Business/Economy, Cory Gaines, Exclusives, Politics, Uncategorized

Gaines: Consumers looking like losers in state recycling scheme

When I introduce the First Law of Thermodynamics to my students I use the metaphor of money.  That’s because, at least to broke college students who haven’t had classes on high finance, it is easy to understand. Like energy being conserved, money has to come from somewhere and go somewhere.  This property lets you track it through a process to understand it better.

That’s why I find Colorado’s new Producer Responsibility Program (PRP) so confusing to try and follow.  I’m not alleging a conspiracy or bad behavior, it’s just that it doesn’t seem clear to me who is likely to pay and who is likely to benefit.  Advocates, of course, are pushing this as a low-impact way to get people to recycle.  Consumer goods companies, those that sell or make things that use lots of packing material (think pop cans and cardboard boxes) will simply pay a fee, recycling will happen, God will be in His heaven and so on.  Common sense should be telling you at this point to be skeptical, and trying to assess the reasonableness of this claim is where things are muddied.

In contrast with proposed laws like House Bill 24-1311, which would just take your money directly and give it to someone else, or things like the current crop of measures that merely up government spending so there’s less TABOR surplus to give refunds from, the PRP doesn’t take directly from taxpayers.  Consumer goods companies like Walmart, Pepsi and others formed a national nonprofit, which then conducted a study around Colorado and proposed a fee program which charges the companies that created them.  The fees would be used to, among other things, create recycling programs around the state.

Magic money

That’s the first question I have.  Smaller and local companies fought this measure and got themselves exempted.  Surely the global/nationwide corporations with more resources could have fought harder; are we to believe, too, that they’re happy to assess fees on themselves to create recycling programs?  If they were that jazzed about creating community recycling, why wait for a law to force the issue?

The PRP was created back in 2022, and as is usually the case, it’s taken a bit of time for the program to get up and running.
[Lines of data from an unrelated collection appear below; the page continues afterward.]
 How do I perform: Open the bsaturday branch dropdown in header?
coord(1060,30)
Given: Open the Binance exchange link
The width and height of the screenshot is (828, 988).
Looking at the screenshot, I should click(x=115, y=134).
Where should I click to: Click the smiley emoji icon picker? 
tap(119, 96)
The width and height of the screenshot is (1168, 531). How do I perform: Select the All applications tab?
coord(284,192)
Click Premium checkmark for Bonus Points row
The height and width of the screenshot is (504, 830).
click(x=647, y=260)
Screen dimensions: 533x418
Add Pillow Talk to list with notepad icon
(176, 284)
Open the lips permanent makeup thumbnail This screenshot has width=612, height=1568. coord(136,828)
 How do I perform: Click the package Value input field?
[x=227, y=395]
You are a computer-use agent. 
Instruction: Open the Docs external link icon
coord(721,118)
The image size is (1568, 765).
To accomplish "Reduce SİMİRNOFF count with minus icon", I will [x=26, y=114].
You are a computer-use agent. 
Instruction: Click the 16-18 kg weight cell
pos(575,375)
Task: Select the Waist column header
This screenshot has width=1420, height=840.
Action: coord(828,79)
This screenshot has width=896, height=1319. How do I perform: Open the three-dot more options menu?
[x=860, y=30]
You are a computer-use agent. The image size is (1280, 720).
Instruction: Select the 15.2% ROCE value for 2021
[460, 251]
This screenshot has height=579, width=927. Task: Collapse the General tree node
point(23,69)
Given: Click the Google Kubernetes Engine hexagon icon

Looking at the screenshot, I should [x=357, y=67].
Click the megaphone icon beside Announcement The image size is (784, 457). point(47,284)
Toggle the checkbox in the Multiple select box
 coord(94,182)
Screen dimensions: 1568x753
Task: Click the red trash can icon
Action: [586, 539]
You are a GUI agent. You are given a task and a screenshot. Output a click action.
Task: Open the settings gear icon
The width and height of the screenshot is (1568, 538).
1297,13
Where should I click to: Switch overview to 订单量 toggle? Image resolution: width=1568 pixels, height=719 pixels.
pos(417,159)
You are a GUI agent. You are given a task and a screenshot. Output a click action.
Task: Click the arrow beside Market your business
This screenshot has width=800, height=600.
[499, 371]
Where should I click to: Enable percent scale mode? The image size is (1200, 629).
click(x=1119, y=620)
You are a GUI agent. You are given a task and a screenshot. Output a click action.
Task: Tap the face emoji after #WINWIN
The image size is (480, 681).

It was only recently that the Joint Budget Committee approved the nonprofit’s plan and fees.  Soon enough companies will start paying into a program with the (ambitious) goal of developing “…a convenient, cost-effective program that provides free and equitable recycling of packaging and paper products for all Coloradans.” Oh, and in case you were worried, advocates like Suzanne Jones of the Eco-Cycle remind us that “…results from other countries that have charged similar packaging fees [as those proposed by Colorado] show costs at only fractions of a penny per package, with no impact on consumers.”

Yet more questions.  We have a statewide program estimated to assess between $260 and $310 million per year in fees by 2035, then firehose that money around the state, with only a fraction of a penny per package in added cost.  This won’t affect me other than making my curbside recycling dreams a reality?  Free money appears in the system, scoots around creating programs, and is somehow regenerated or just given as a gift to consumers?

Who benefits?

Advocates claim that the PRP would create new recycling companies around the state and the jobs that would go with them.  It’s also supposed to help create a new market. With Colorado suddenly flush with reusable materials after consumers rush to recycle, companies will be swooping in to scoop them up and put them to use.  These things, they claim, are how the program will help support itself.

This seems to ignore a pretty fundamental fact.  Coloradans by and large don’t recycle.  I wonder whether or not having it be “free” would make a difference.  In my little town of about 16,000 on the Eastern Plains, we have three different locations where you can drop off your cardboard, tin cans, what have you.  I am not sure how much this free service gets used, but I bet that if hundreds were frustrated (even tens) in their desire to recycle because of the locations being full, I’d know about it.

It’s reasonable to make the argument that having recycling being curbside will increase the recycling rate and undoubtedly it would tick up.  Will this be enough to provide the economic impetus advocates claim will happen to make the program pay for itself?  I have my doubts.

Undoubtedly someone, somewhere will make money at this.  That’s a given, that’s always a given.  Who though?  Large corporations have entire departments whose job is to make sure that, no matter what public policy there is, they come out okay, and I can’t help but think this is no different.

If you forced me to wager, here’s where I would put my money.  I think that this program will will raise recycling rates around the state a little, and it will not be self-sustaining.  We consumers will foot the bill with higher prices to offset the fees the companies charge themselves.  As for the extra material that is recycled and secondary markets, I bet the companies keep that money.  Said another way, I think the overall effect of this bill and this program will be to allow companies to set up new companies and charge us more.

I wish I shared the complete faith that the more progressive lawmakers under the gold dome have about their ability to mold and shape both markets and consumer habits.  I wish I could somehow convince them that there is no change, no choice without consequence.  At this point, about all I can hope for about the PRP is that I’m wrong.

Cory Gaines is a regular contributor to Complete Colorado.  He lives in Sterling on Colorado’s Eastern Plains and also writes at the Colorado Accountability Project substack.